House prices perform better in areas with higher employment.
That is according to a report by the Bank of Scotland on the relationship between the jobs and property markets. In Fife, house prices rose by 2-percent in areas with high employment, but fell by 5-percent where joblessness was more widespread.
According to the bank, there is a clear link between levels of employment and house price performance in recent years. Those areas with the highest average levels of employment since 2009 have, on average, recorded bigger house price gains. For example, the five local authority districts (LADs) with the highest employment have experienced average house price rises of 14% (£23,462) since 2009, compared with an increase of 2% for Scotland as a whole.
The average house price in the 10 LADs that recorded the highest employment rate between 2009 and 2015 rose by £9,554 (6%). However, looking further afield to the top 20 LADs, they have seen an average increase of only 2% (£2617); in line with the average for Scotland.

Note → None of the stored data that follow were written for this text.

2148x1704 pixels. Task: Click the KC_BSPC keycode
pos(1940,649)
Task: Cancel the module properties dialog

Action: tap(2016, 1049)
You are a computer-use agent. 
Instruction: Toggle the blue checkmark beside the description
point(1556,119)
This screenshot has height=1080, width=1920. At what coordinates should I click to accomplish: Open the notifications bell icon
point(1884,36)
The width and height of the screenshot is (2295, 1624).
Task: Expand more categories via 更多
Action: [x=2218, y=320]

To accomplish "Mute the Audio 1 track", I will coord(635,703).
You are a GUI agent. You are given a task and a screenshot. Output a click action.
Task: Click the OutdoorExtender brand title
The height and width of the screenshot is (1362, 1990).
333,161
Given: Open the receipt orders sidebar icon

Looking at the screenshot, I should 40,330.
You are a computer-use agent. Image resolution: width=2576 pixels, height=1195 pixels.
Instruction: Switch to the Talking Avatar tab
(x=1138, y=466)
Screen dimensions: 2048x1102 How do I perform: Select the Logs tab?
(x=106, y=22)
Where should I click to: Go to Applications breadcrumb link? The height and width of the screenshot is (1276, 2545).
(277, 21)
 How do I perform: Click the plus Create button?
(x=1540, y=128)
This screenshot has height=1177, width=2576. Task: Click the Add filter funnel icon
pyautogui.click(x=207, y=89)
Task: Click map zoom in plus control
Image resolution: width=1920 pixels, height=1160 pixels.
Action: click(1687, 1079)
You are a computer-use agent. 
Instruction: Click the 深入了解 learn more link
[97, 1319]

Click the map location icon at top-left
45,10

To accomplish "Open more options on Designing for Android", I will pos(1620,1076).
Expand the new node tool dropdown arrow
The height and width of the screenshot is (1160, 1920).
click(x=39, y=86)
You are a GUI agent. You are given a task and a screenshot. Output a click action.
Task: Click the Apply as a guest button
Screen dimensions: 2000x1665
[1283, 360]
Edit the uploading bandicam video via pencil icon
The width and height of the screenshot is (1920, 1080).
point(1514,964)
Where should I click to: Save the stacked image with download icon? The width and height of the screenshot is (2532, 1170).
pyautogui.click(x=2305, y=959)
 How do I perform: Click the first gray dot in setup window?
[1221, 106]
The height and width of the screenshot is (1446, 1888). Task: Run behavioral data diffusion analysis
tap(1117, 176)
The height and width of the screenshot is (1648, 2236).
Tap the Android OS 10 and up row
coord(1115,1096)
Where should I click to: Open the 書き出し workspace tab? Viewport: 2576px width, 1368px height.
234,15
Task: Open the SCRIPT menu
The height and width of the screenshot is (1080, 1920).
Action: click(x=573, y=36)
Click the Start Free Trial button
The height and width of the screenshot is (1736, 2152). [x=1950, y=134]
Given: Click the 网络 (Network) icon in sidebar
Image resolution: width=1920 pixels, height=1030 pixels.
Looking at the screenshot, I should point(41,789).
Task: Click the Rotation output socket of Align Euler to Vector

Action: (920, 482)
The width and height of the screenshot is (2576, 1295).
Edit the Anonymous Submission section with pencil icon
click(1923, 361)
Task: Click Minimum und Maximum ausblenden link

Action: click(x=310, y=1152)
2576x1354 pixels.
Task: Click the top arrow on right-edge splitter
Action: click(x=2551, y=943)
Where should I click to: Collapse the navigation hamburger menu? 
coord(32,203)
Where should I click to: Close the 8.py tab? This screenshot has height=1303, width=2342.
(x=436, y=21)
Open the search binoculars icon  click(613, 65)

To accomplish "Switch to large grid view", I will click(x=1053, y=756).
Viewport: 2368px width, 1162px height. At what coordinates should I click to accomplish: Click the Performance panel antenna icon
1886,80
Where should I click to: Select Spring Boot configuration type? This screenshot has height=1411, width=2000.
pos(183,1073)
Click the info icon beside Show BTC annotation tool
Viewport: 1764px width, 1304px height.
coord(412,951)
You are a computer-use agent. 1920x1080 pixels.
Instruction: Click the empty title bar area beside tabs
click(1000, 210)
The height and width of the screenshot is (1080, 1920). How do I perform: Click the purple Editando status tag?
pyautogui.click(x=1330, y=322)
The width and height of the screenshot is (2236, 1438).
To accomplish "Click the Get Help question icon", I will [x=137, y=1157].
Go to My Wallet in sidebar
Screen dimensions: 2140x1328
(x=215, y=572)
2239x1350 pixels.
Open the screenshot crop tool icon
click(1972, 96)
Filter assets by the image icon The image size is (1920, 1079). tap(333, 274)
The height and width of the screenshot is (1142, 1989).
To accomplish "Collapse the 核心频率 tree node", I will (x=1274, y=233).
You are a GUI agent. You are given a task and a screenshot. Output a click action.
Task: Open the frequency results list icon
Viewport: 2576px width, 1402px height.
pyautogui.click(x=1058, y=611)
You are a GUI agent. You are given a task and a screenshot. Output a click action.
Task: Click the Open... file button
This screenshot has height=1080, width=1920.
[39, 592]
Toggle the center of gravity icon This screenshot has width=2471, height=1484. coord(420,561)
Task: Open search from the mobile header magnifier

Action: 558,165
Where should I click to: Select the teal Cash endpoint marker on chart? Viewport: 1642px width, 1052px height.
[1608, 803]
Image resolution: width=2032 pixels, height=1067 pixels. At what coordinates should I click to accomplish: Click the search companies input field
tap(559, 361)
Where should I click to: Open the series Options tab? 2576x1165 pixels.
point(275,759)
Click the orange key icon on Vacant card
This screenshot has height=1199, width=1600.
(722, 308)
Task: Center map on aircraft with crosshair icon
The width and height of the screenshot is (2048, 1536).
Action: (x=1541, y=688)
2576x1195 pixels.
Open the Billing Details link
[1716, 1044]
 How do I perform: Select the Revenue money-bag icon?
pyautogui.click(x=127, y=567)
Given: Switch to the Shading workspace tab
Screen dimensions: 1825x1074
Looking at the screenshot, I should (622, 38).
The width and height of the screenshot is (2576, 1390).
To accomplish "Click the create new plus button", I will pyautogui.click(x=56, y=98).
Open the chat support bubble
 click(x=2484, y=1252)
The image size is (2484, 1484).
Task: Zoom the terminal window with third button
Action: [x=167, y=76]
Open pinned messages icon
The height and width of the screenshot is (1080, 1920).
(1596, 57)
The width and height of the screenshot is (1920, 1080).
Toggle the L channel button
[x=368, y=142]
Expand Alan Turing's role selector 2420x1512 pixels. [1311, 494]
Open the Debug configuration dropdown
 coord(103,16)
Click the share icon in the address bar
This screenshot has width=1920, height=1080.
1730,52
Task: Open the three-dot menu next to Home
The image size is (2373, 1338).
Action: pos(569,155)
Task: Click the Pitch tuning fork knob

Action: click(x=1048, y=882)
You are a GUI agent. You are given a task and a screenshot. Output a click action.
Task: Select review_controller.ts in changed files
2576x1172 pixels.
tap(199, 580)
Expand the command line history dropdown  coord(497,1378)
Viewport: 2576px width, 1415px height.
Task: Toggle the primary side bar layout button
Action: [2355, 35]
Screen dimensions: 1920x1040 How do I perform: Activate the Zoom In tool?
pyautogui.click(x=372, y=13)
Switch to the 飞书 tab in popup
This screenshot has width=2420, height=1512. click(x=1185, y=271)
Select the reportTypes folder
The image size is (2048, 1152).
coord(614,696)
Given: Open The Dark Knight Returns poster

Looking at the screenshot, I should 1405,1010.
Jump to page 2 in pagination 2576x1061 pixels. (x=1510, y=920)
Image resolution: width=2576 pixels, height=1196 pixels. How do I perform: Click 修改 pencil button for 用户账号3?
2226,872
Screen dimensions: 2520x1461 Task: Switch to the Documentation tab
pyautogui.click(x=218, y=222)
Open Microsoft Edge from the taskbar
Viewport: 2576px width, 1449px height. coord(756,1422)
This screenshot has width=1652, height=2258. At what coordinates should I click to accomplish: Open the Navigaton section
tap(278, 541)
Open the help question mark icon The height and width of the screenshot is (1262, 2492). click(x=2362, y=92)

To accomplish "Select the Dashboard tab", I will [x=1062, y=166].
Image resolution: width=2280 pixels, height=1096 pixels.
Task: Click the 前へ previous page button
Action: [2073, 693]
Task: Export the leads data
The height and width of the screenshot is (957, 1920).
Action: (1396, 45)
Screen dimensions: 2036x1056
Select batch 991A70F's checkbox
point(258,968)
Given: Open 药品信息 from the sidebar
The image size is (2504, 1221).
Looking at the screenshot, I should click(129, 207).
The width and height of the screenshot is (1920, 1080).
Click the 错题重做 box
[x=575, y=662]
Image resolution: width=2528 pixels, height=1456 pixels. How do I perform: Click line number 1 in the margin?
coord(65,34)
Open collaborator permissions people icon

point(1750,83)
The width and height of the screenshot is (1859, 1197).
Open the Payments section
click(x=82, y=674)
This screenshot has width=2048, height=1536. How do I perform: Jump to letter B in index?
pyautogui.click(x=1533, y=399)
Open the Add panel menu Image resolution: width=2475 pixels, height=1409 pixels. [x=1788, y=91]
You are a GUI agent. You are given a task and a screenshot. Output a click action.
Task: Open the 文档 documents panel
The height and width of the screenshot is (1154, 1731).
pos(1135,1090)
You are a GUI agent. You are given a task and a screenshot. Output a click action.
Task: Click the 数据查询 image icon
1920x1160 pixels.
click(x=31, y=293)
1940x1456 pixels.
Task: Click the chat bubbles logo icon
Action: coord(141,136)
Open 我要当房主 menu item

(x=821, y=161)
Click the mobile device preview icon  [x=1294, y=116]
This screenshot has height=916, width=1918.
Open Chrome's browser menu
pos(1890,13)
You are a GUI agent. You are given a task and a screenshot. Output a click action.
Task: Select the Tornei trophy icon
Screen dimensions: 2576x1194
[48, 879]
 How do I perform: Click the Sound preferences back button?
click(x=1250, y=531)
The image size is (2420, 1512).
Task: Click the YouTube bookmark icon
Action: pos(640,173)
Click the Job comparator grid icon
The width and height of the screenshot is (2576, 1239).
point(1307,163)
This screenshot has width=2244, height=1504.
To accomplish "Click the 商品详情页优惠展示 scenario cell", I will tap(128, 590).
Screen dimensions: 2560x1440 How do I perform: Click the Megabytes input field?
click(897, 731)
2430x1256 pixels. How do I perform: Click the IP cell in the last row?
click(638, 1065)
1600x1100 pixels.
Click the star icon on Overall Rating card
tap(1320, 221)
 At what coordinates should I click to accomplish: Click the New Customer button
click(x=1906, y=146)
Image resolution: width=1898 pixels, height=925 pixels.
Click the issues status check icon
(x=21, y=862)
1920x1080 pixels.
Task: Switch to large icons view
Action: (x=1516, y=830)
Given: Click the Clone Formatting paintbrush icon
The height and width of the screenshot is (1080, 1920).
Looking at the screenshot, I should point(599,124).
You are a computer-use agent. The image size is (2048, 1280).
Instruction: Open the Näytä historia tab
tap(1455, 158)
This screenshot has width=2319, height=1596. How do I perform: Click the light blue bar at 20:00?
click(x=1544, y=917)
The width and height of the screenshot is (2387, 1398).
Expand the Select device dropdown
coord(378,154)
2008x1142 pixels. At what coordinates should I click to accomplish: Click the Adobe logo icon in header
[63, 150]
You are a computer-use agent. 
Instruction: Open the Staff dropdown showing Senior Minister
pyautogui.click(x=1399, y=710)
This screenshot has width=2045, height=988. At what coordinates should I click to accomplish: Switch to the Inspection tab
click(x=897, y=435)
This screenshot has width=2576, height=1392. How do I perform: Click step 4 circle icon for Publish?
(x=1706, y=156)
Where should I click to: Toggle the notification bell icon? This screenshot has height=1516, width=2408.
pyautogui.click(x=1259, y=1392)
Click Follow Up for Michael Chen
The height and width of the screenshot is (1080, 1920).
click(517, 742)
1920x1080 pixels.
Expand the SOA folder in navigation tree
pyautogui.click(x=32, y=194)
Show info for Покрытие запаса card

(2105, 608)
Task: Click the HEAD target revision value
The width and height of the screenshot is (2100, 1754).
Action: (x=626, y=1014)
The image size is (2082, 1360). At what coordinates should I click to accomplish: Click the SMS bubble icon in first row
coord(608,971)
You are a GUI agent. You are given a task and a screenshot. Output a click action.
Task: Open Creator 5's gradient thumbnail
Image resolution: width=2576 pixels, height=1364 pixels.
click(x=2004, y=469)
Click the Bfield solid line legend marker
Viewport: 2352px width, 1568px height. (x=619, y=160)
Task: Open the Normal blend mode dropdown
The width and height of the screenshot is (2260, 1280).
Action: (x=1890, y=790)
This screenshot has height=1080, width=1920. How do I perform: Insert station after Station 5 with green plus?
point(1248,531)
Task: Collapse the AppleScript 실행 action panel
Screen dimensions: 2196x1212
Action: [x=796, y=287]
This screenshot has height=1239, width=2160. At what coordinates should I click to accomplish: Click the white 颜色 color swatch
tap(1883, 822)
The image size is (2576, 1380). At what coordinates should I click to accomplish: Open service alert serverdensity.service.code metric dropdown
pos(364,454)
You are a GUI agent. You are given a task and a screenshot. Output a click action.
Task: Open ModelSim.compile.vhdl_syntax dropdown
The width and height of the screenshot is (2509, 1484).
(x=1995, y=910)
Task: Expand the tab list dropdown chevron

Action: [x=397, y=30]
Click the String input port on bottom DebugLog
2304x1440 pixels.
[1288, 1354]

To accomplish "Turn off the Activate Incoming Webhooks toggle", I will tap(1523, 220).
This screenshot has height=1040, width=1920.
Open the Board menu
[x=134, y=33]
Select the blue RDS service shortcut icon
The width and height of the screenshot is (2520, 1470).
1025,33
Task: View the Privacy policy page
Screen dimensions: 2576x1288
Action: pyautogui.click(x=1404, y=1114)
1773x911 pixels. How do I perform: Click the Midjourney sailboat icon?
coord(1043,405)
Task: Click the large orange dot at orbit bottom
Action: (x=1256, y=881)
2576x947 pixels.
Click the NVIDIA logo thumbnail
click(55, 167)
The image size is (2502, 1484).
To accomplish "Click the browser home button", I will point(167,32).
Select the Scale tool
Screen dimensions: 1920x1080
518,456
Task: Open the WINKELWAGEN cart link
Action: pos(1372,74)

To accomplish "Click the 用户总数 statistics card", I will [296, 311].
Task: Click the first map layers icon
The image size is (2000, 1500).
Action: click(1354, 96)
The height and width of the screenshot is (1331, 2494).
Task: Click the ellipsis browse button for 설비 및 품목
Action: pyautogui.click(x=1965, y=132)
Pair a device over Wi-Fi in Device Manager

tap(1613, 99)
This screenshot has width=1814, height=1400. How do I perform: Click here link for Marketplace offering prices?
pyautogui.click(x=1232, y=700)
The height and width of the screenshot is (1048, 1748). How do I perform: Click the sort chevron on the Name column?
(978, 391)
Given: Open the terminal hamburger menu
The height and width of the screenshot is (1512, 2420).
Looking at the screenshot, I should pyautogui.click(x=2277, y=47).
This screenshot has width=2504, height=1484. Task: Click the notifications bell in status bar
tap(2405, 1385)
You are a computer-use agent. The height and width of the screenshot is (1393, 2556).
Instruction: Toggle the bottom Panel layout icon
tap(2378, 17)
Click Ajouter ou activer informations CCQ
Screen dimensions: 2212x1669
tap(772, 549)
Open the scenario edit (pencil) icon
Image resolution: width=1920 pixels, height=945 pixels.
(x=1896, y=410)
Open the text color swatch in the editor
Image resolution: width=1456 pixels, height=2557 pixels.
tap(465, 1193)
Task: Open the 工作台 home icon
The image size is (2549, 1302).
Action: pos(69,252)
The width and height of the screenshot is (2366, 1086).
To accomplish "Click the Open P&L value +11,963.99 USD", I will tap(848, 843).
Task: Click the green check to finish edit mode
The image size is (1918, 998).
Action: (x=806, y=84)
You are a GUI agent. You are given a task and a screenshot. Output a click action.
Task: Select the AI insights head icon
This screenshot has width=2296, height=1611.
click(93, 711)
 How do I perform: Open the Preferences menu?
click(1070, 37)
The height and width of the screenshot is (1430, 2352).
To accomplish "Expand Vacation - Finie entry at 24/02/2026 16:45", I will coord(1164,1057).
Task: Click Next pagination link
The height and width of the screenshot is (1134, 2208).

In stark contrast, those areas with the highest levels of unemployment – as measured by the claimant count - have typically underperformed the Scottish average. The 20 areas with the highest levels of unemployment have recorded an average house price fall of 8% (£11,252). The five areas with the highest unemployment rate have seen a 7% drop in the value of their homes.
Nitesh Patel, economist at Bank of Scotland, said;
"There has been a very clear relationship between conditions in the Scottish jobs market and house price performance during the period since the housing market downturn between 2007 and 2009. Those areas with high levels of employment have tended to record above average house price growth. Areas with high unemployment levels have, on the other hand, typically underperformed."